## YOUR TASK
The lines to copy run from the one containing "Given: Open Media library via its icon" to the very end of the records; give them exactly, and only them, without pictures.
### ENTRIES PROVIDED
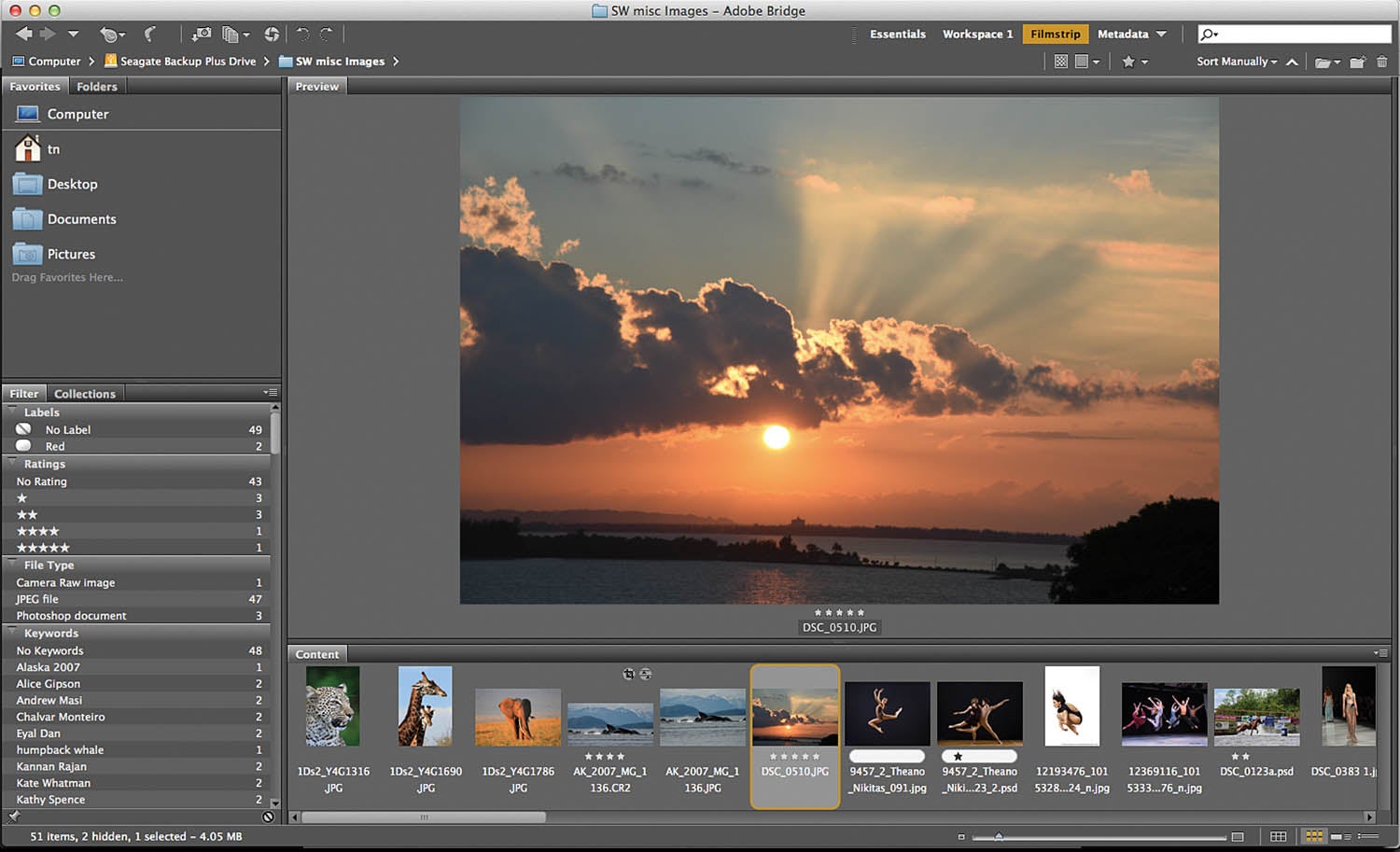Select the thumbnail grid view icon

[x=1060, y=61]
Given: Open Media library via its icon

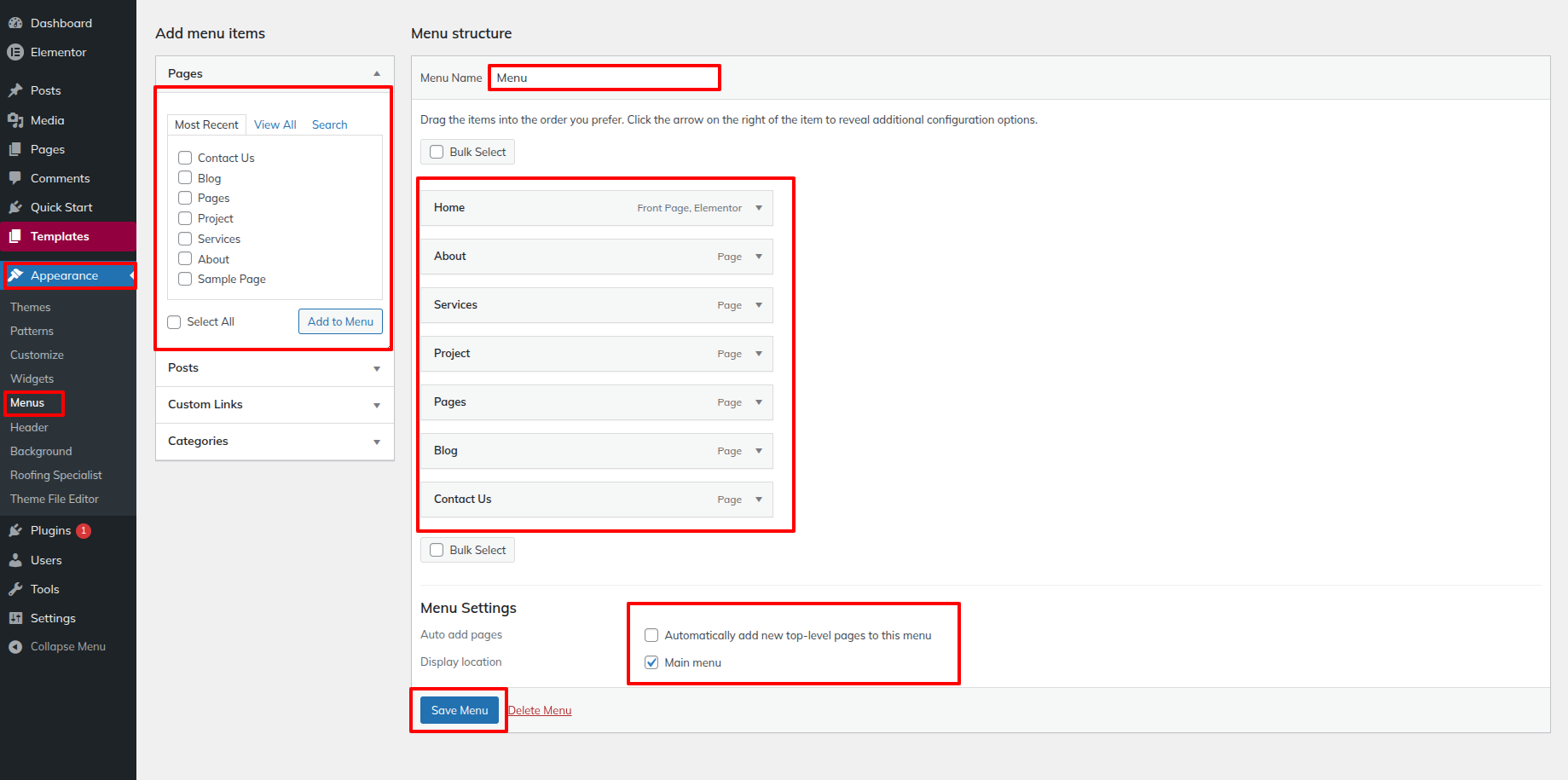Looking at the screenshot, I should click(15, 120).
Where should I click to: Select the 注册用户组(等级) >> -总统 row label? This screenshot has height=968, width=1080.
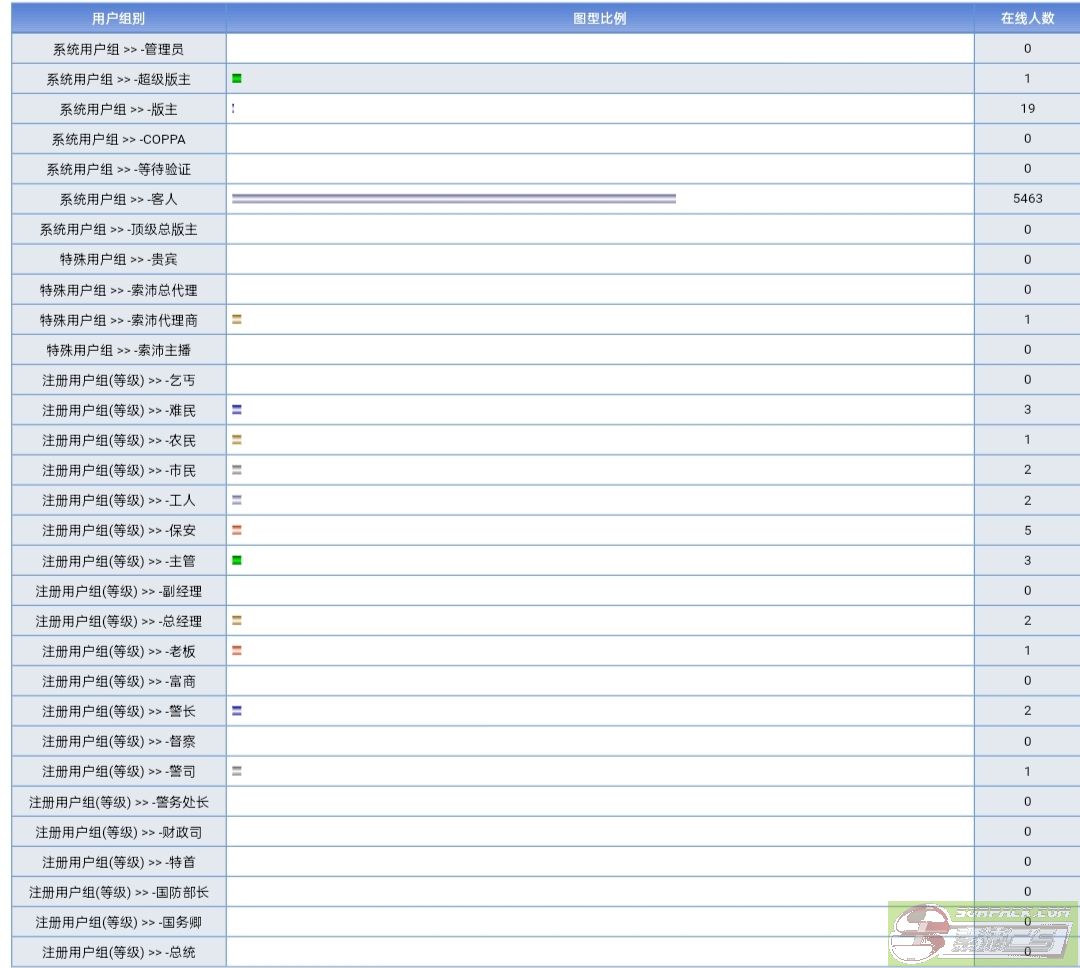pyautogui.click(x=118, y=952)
######
## OUTPUT FOR THIS TASK
Given: Open Media library via its icon

Looking at the screenshot, I should click(15, 120).
Where should I click to: Select the 注册用户组(等级) >> -总统 row label? This screenshot has height=968, width=1080.
pyautogui.click(x=118, y=952)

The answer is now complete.